Le fait que la récolte soit moindre, c’est parce qu’il n’était pas possible de récolter partout, et plusieurs millions de tonnes de céréales ukrainiennes ont été volées et vendues par l’occupant russe (y compris avec la coopération du néerlandais Viterra, qui possède un important terminal céréalier russe) .

Les problèmes logistiques sont causés par le fait que le grain ukrainien peut être chargé à Odessa et dans d’autres ports, mais les navires à Istanbul doivent parfois attendre des semaines avant d’être contrôlés par des inspecteurs russes – l’inspection fait partie de l’accord sur les céréales. Cela rend les échanges beaucoup plus complexes et coûteux, ce qui rend les armateurs hésitants. L’Ukraine a protesté auprès des Nations unies, sous l’égide desquelles l’accord a été signé l’été dernier.

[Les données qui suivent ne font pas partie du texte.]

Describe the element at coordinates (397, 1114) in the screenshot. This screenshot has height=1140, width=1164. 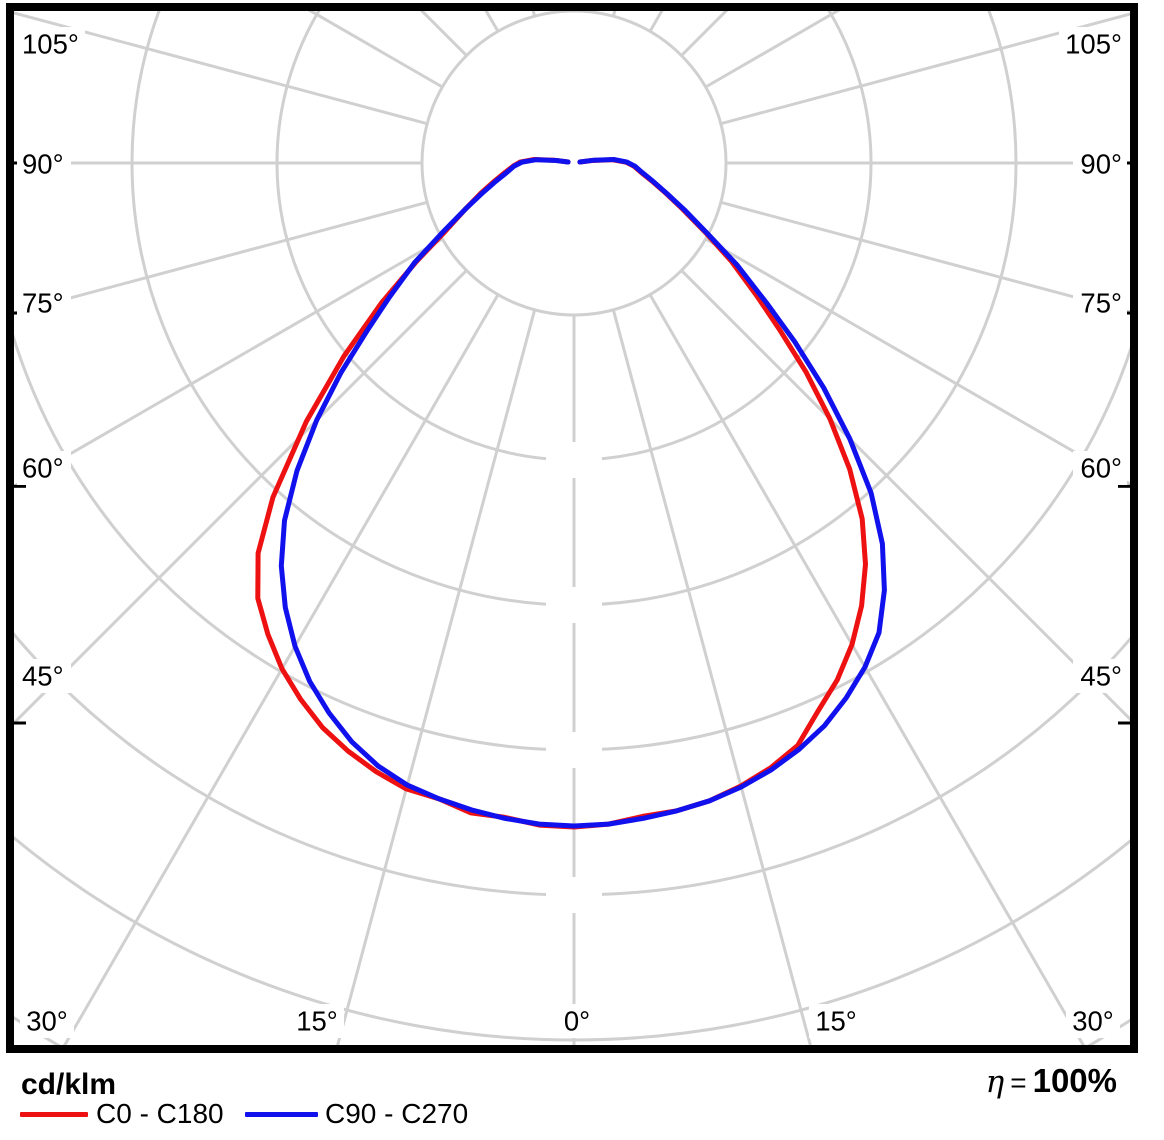
I see `legend-label-c90-c270: C90 - C270` at that location. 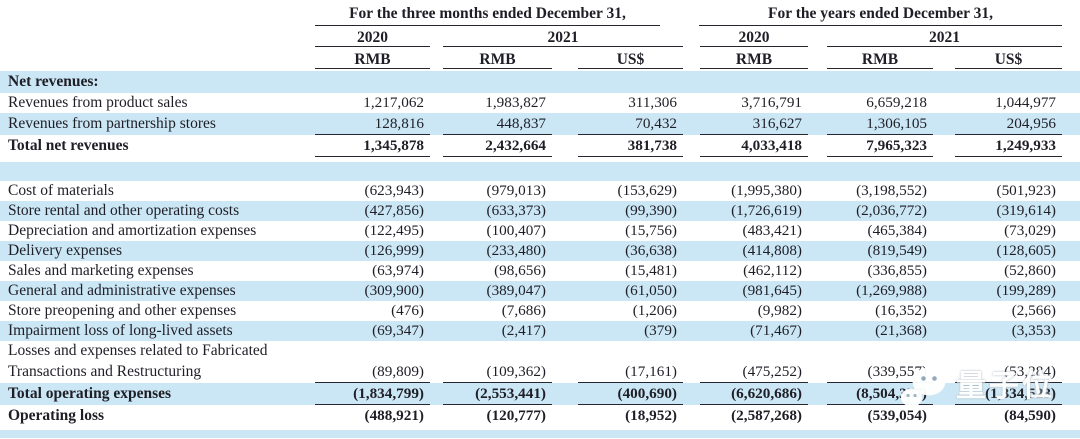 What do you see at coordinates (516, 416) in the screenshot?
I see `value-cell: (120,777)` at bounding box center [516, 416].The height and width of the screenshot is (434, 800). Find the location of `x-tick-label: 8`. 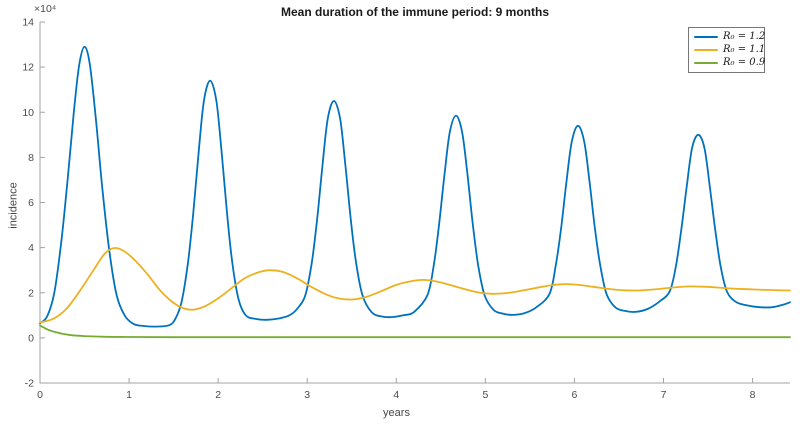

x-tick-label: 8 is located at coordinates (753, 395).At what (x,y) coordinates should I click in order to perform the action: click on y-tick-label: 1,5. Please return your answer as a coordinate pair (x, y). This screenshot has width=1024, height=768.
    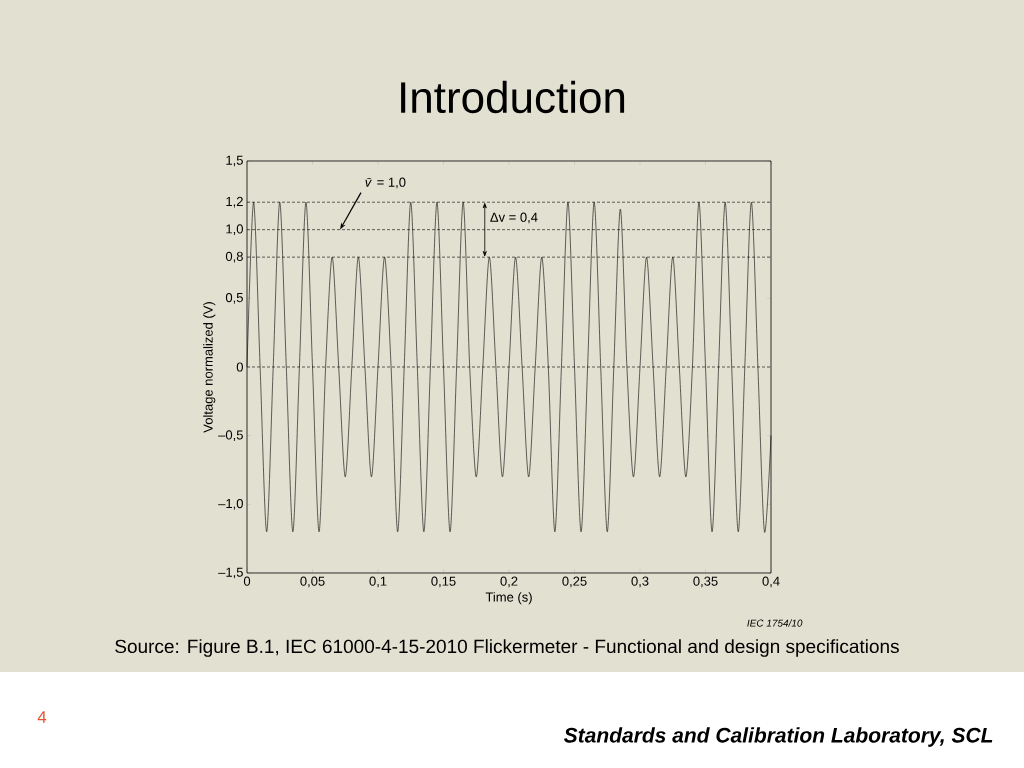
    Looking at the image, I should click on (234, 161).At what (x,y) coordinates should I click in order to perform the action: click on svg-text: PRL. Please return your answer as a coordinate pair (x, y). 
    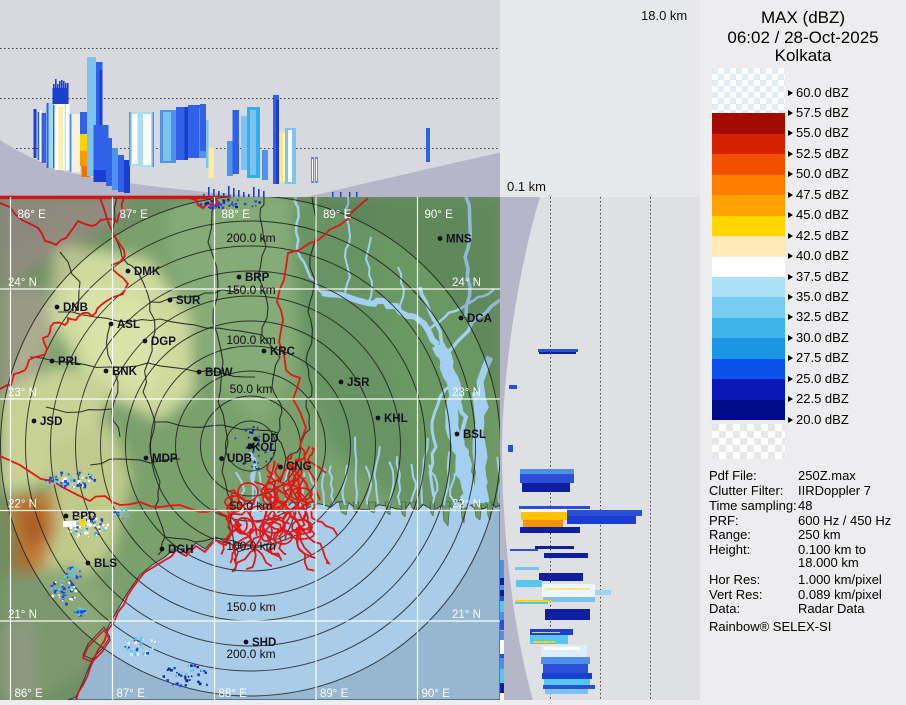
    Looking at the image, I should click on (70, 362).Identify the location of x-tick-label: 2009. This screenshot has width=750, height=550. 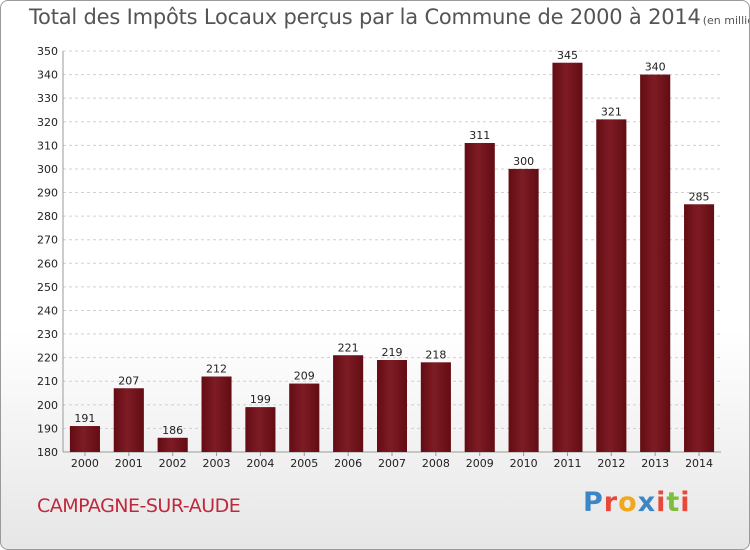
(480, 464).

Un camion décharge du grain dans un silo du village de Zhurivka, août 2022. Image Efrem Lukatsky / AP

Un camion décharge du grain dans un silo du village de Zhurivka, août 2022.Beeld Efrem Lukatsky / AP

Tout cela a des conséquences : en raison de la baisse des revenus des agriculteurs ukrainiens, ils pourraient acheter moins de semences. En conséquence, 40 pour cent de moins de céréales d’hiver ont été plantées, qui doivent être récoltées en été. Outre les éventuels problèmes d’approvisionnement alimentaire, cela signifie une nouvelle baisse des revenus des agriculteurs.

Reconstruction

Ce qui est étonnant, c’est que malgré le malheur, il y a aussi beaucoup de choses positives à entendre sur l’économie ukrainienne. Le pays est “le plus grand chantier de construction au monde”, selon la Chambre de commerce ukrainienne. Des réunions sur la reconstruction de l’Ukraine, comme celle de l’automne dernier à l’hôtel de ville de Rotterdam, attirent des centaines d’entrepreneurs. A l’horizon brillent les montagnes dorées d’une sorte de Plan Marshall, une injection substantielle d’aide à la reconstruction qui, comme après la Seconde Guerre mondiale, devrait conduire à une sorte de Wirtschaftswunder dans le pays dévasté. Son attrait coïncide avec la tendance tragique de la « marque » ukrainienne, synonyme d’intransigeance, de talent organisationnel et d’improvisation depuis la guerre.

“Je crois que la plupart des Ukrainiens iront mieux après la guerre”, a déclaré Mylovanov dans une interview à syndicat. « C’est cool d’être Ukrainien maintenant. Ce sera aussi cool de vivre en Ukraine. Parce qu’alors vous faites partie des personnes qui ont montré comment défendre la vérité et gagner. C’est une grande chose. Cela aidera à développer notre pays.

Cependant, les entrepreneurs italiens du textile n’ont pas encore l’intention de revenir.